Science & Humanity Lecture Series
Join us for a discussion with Harvard professor and science historian Naomi Oreskes on her latest book, Why Trust Science?
Monday, February 24, 2020 at 6:00 p.m.
Caspary Auditorium, The Rockefeller University (directions)
1230 York Avenue, at East 66th Street, New York City
Registration is required for this FREE event (seating is limited). Please join us for a book signing following the program.
Do doctors really know what they are talking about when they tell us vaccines are safe? Should we take climate experts at their word when they warn us about the perils of global warming? Why should we trust science when our own politicians don’t? In her latest book, Naomi Oreskes offers a bold and compelling defense of science, revealing why the social character of scientific knowledge is its greatest strength—and the greatest reason we can trust it.

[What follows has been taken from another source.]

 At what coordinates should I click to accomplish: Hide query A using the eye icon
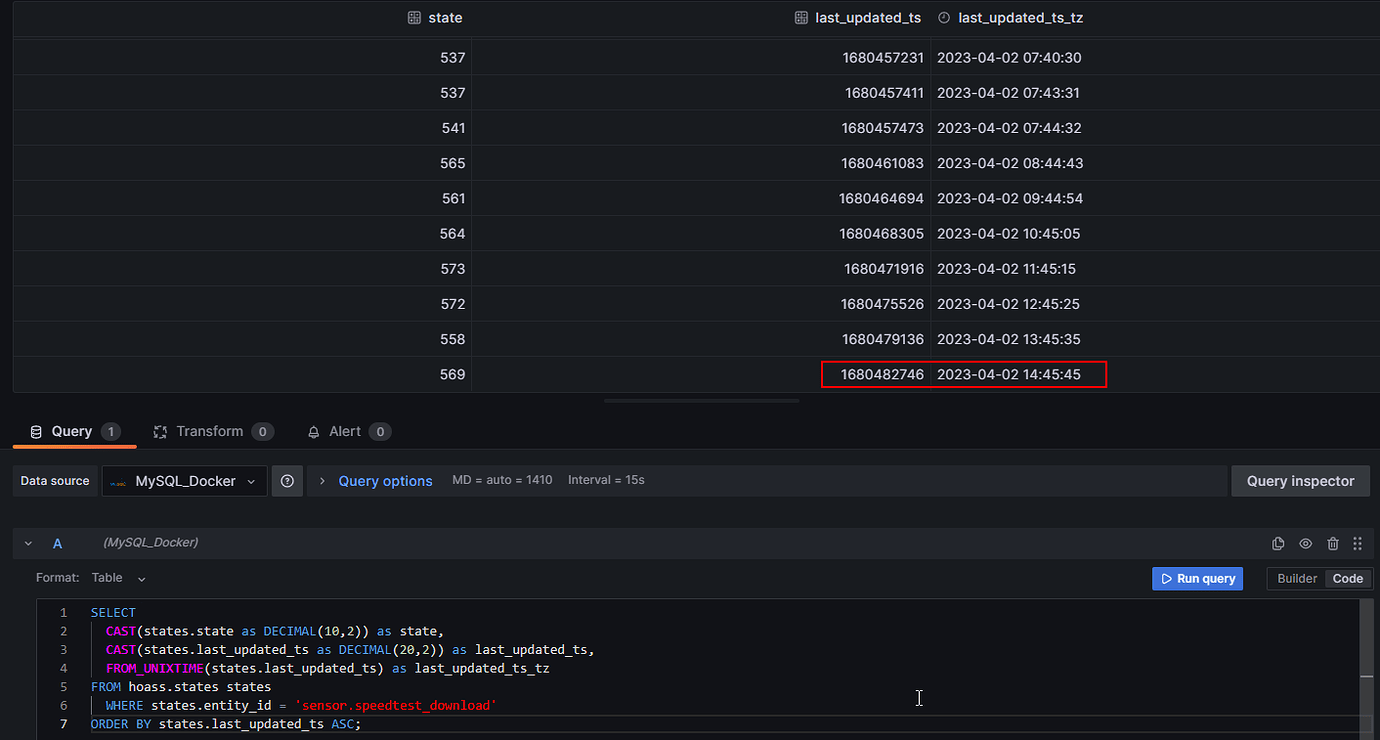1305,543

Naomi Oreskes is Professor of the History of Science and Affiliated Professor of Earth and Planetary Sciences at Harvard University. She is an internationally renowned geologist, science historian, and author of both scholarly and popular books and articles on the history of earth and environmental science, including The Rejection of Continental Drift, Plate Tectonics: An Insider’s History of the Modern Theory of the Earth, and Merchants of Doubt: How a Handful of Scientists Obscured the Truth on Issues from Tobacco Smoke to Global Warming. In recent decades she has been a leading voice on the issue of anthropogenic climate change. Her research focuses on the earth and environmental sciences, with a particular interest in understanding scientific consensus and dissent. Her 2004 essay “The Scientific Consensus on Climate Change” has been widely cited, both in the United States and abroad, including in the Royal Society’s publication, “A Guide to Facts and Fictions about Climate Change,” in the Academy-award winning film, An Inconvenient Truth. She is a 2018 Guggenheim Fellow. Her most recent book Why Trust Science? was published October 2019.